La société FOTOCARS [Localité 8], SAS inscrite au RCS de PARIS sous le n°528 649 866, dont le siège social est situé [Adresse 2], prise en la personne de son représentant légal domicilié en cette qualité audit siège

représentée par Me Aurélie GEOFFROY, avocat au barreau de PARIS, avocat postulant, vestiaire #C2171 et par Me Thierry GUYARD, avocat plaidant, avocat au barreau d’ANGERS

Décision du 12 Mars 2024
5ème chambre 1ère section
N° RG 20/09594 - N° Portalis 352J-W-B7E-CS46V

La société AUTO BILAN [Localité 3], Société par Actions Simplifiée au capital de 4 000 euros, dont le siège social est [Adresse 1] à [Localité 3], immatriculée au RCS de Nanterre sous le numéro 480 274 604, agissant poursuites et diligences de ses représentants légaux domiciliés audit siège en cette qualité,

représentée par Me Frédéric PINEAU de l’AARPI PREMIERE LIGNE, avocats au barreau de PARIS, avocats plaidant, vestiaire #A845

COMPOSITION DU TRIBUNAL

Thierry CASTAGNET, Premier Vice-Président Adjoint
Antoine de MAUPEOU, Premier Vice-Président Adjoint
Lise DUQUET, Vice-Présidente

assistés de Tiana ALAIN, Greffier,

DÉBATS

A l’audience du 22 Janvier 2024 tenue en audience publique devant Thierry CASTAGNET, juge rapporteur, qui, sans opposition des avocats, a tenu seul l’audience, et, après avoir entendu les conseils des parties, en a rendu compte au Tribunal, conformément aux dispositions de l’article 805 du Code de Procédure Civile. Avis a été donné aux conseils des parties que la décision serait rendue par mise à disposition au greffe le 12 Mars 2024.

JUGEMENT

Prononcé par mise à disposition au greffe
Contradictoire
En premier ressort

______________________

EXPOSE DU LITIGE

Le 15 février 2019, Monsieur [L] [K] a acquis auprès de la SAS FOTOCARS [Localité 8] un véhicule d’occasion de marque Porsche, type Boxster, immatriculé [Immatriculation 4] au prix de 18.000 euros. Le bon de commande mentionnait un kilométrage de 55.856 km.

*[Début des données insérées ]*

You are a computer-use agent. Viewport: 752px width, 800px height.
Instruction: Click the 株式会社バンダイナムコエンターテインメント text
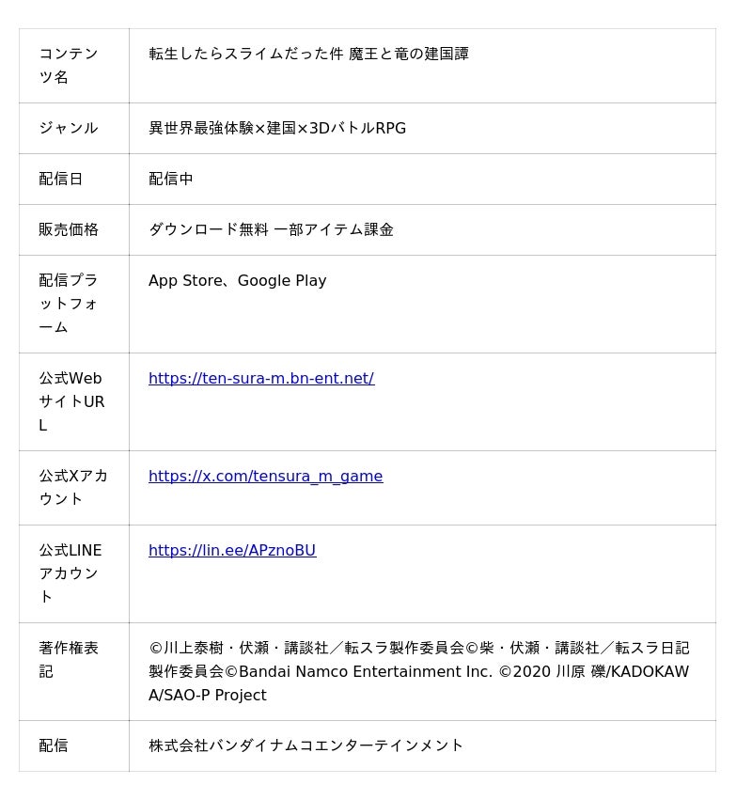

Au moment de la vente, la société FOTOCARS [Localité 8] a produit un rapport de contrôle technique du 6 février 2019 ne faisant apparaître aucun défaut nécessitant une contre-visite.

Après 1.019 km parcourus, lors d’une opération d’entretien en date du 25 juillet 2019, le garage auquel Monsieur [K] avait confié le véhicule a constaté un bruit sur le train avant et sur les amortisseurs, ainsi qu’un suintement d’huile entre le moteur et la boîte de vitesses, outre une fuite sur la pompe à eau.

Une expertise amiable diligentée par l’assureur protection juridique de Monsieur [K] a mis en évidence divers désordres nécessitant des réparations chiffrées à 5.669,87 euros TTC. L’expertise a en outre mis en évidence que le moteur du véhicule n’était pas celui d’origine et qu’il avait été changé.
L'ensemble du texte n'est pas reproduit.